Transcribe the data below verbatim from the line with "Where should I" to the line with "Click the icon beside Retewel2 Barn2 plugin". Include both of those lines.

**Data**

_ _ _ _ _ _ _

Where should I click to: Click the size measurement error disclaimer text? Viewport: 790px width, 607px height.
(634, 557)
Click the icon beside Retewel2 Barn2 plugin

_ _ _ _ _ _ _

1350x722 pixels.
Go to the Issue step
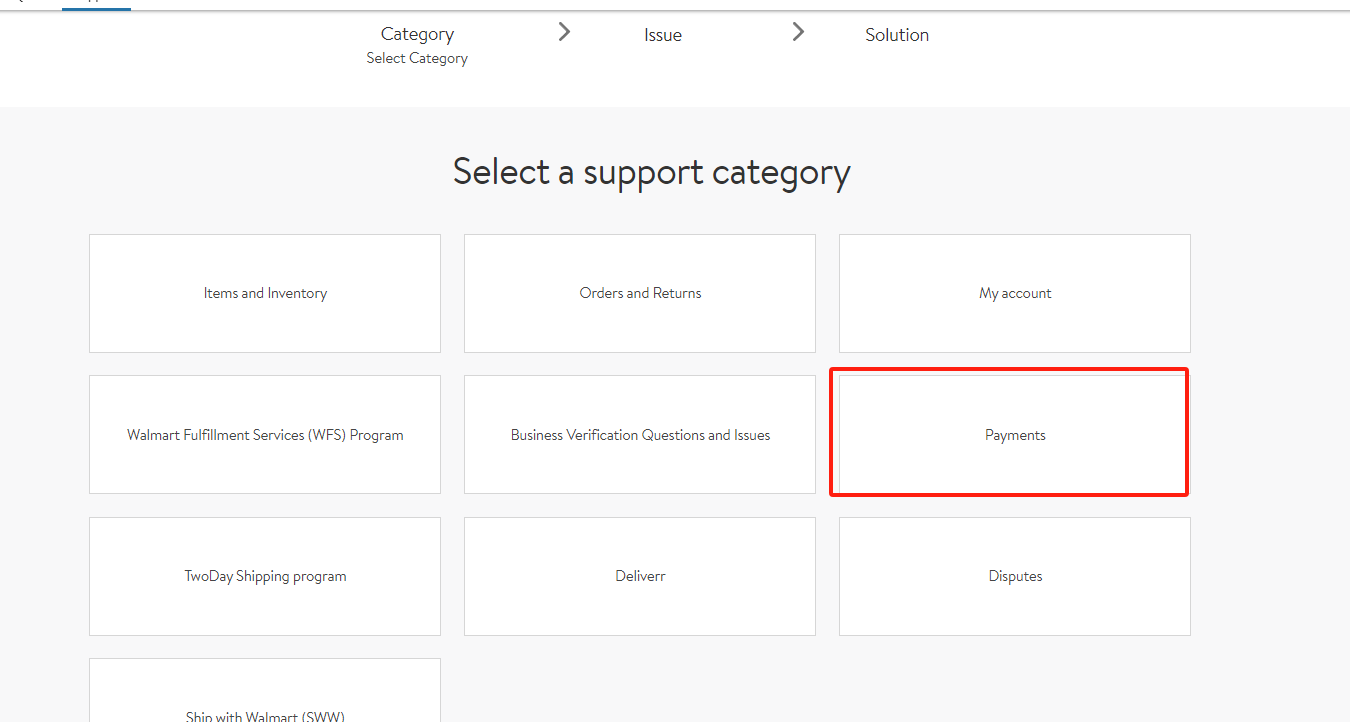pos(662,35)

_ _ _ _ _ _ _

**Answer to this exercise**
Where should I click to: Click the size measurement error disclaimer text? Viewport: 790px width, 607px height.
(634, 557)
Click the icon beside Retewel2 Barn2 plugin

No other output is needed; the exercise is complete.